> **Directions for this task**
Print the entries in full, word for word, but not the pictures.

Saved data entries:

·····

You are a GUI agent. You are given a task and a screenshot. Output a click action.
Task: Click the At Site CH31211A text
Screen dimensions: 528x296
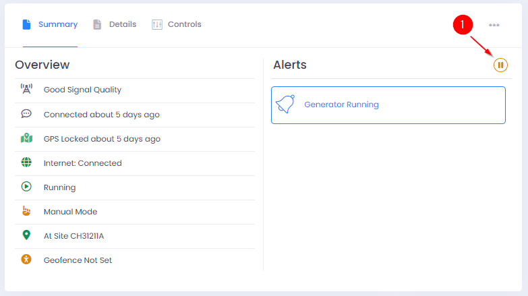point(74,236)
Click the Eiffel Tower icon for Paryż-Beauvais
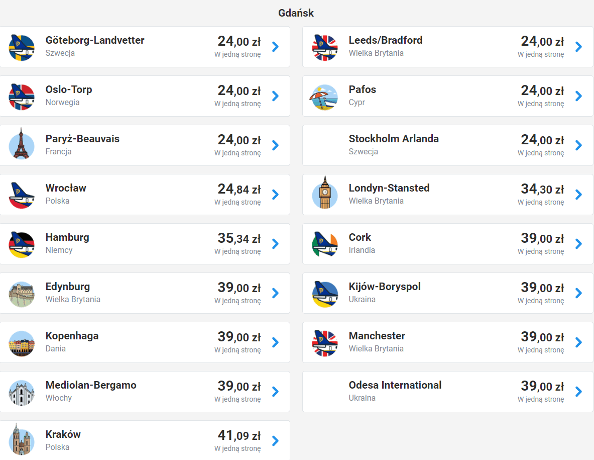 pos(22,145)
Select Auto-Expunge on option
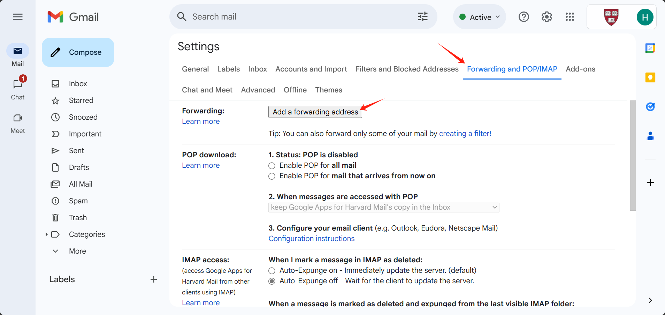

·····

> **Completed task**
You are a GUI agent. You are given a task and a screenshot. Output a click action.
Task: Click the At Site CH31211A text
Screen dimensions: 528x296
point(74,236)
Click the Eiffel Tower icon for Paryż-Beauvais
 pos(22,145)
Select Auto-Expunge on option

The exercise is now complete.